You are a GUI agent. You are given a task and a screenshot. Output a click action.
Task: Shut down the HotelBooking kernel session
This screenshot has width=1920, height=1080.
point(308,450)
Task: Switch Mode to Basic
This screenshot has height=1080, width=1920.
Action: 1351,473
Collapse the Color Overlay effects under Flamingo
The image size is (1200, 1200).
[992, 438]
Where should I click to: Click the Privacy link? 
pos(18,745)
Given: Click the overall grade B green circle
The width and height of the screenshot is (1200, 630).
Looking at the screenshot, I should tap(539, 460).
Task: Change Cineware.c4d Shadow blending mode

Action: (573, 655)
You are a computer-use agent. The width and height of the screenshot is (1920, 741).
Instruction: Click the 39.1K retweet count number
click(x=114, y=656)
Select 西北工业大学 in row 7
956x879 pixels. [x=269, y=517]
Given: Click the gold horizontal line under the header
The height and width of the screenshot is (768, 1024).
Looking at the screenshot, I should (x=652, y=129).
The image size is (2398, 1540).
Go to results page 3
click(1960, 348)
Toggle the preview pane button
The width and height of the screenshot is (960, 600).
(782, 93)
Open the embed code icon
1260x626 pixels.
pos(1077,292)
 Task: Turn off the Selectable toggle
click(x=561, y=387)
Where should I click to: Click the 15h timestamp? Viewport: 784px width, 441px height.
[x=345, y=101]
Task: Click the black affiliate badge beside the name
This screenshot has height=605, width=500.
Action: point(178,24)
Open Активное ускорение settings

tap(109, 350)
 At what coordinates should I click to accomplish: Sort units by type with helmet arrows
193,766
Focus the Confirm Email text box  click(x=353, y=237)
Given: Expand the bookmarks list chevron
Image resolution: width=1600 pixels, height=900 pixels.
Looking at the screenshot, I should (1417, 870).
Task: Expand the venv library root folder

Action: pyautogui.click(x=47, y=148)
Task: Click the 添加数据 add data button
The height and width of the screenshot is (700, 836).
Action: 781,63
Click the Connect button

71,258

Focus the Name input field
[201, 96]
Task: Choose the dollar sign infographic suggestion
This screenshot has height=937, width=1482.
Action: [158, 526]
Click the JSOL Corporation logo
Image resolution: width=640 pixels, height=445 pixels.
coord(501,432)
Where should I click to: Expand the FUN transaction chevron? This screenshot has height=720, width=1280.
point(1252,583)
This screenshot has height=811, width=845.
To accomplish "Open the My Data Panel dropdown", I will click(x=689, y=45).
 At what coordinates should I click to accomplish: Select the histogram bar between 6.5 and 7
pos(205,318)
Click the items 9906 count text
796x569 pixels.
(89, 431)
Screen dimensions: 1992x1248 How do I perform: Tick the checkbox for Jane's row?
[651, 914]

■ ■ ■ ■

_Prompt:_
Put the rows above into a Markdown table with two columns, No. and Line. Number each line and leave out the blank ones.

_Solution for this task:_
| No. | Line |
|---|---|
| 1 | You are a GUI agent. You are given a task and a screenshot. Output a click action. |
| 2 | Task: Shut down the HotelBooking kernel session |
| 3 | This screenshot has width=1920, height=1080. |
| 4 | point(308,450) |
| 5 | Task: Switch Mode to Basic |
| 6 | This screenshot has height=1080, width=1920. |
| 7 | Action: 1351,473 |
| 8 | Collapse the Color Overlay effects under Flamingo |
| 9 | The image size is (1200, 1200). |
| 10 | [992, 438] |
| 11 | Where should I click to: Click the Privacy link?  |
| 12 | pos(18,745) |
| 13 | Given: Click the overall grade B green circle |
| 14 | The width and height of the screenshot is (1200, 630). |
| 15 | Looking at the screenshot, I should tap(539, 460). |
| 16 | Task: Change Cineware.c4d Shadow blending mode |
| 17 | Action: (573, 655) |
| 18 | You are a computer-use agent. The width and height of the screenshot is (1920, 741). |
| 19 | Instruction: Click the 39.1K retweet count number |
| 20 | click(x=114, y=656) |
| 21 | Select 西北工业大学 in row 7 |
| 22 | 956x879 pixels. [x=269, y=517] |
| 23 | Given: Click the gold horizontal line under the header |
| 24 | The height and width of the screenshot is (768, 1024). |
| 25 | Looking at the screenshot, I should (x=652, y=129). |
| 26 | The image size is (2398, 1540). |
| 27 | Go to results page 3 |
| 28 | click(1960, 348) |
| 29 | Toggle the preview pane button |
| 30 | The width and height of the screenshot is (960, 600). |
| 31 | (782, 93) |
| 32 | Open the embed code icon |
| 33 | 1260x626 pixels. |
| 34 | pos(1077,292) |
| 35 |  Task: Turn off the Selectable toggle |
| 36 | click(x=561, y=387) |
| 37 | Where should I click to: Click the 15h timestamp? Viewport: 784px width, 441px height. |
| 38 | [x=345, y=101] |
| 39 | Task: Click the black affiliate badge beside the name |
| 40 | This screenshot has height=605, width=500. |
| 41 | Action: point(178,24) |
| 42 | Open Активное ускорение settings |
| 43 | tap(109, 350) |
| 44 |  At what coordinates should I click to accomplish: Sort units by type with helmet arrows |
| 45 | 193,766 |
| 46 | Focus the Confirm Email text box  click(x=353, y=237) |
| 47 | Given: Expand the bookmarks list chevron |
| 48 | Image resolution: width=1600 pixels, height=900 pixels. |
| 49 | Looking at the screenshot, I should (1417, 870). |
| 50 | Task: Expand the venv library root folder |
| 51 | Action: pyautogui.click(x=47, y=148) |
| 52 | Task: Click the 添加数据 add data button |
| 53 | The height and width of the screenshot is (700, 836). |
| 54 | Action: 781,63 |
| 55 | Click the Connect button |
| 56 | 71,258 |
| 57 | Focus the Name input field |
| 58 | [201, 96] |
| 59 | Task: Choose the dollar sign infographic suggestion |
| 60 | This screenshot has height=937, width=1482. |
| 61 | Action: [158, 526] |
| 62 | Click the JSOL Corporation logo |
| 63 | Image resolution: width=640 pixels, height=445 pixels. |
| 64 | coord(501,432) |
| 65 | Where should I click to: Expand the FUN transaction chevron? This screenshot has height=720, width=1280. |
| 66 | point(1252,583) |
| 67 | This screenshot has height=811, width=845. |
| 68 | To accomplish "Open the My Data Panel dropdown", I will click(x=689, y=45). |
| 69 |  At what coordinates should I click to accomplish: Select the histogram bar between 6.5 and 7 |
| 70 | pos(205,318) |
| 71 | Click the items 9906 count text |
| 72 | 796x569 pixels. |
| 73 | (89, 431) |
| 74 | Screen dimensions: 1992x1248 How do I perform: Tick the checkbox for Jane's row? |
| 75 | [651, 914] |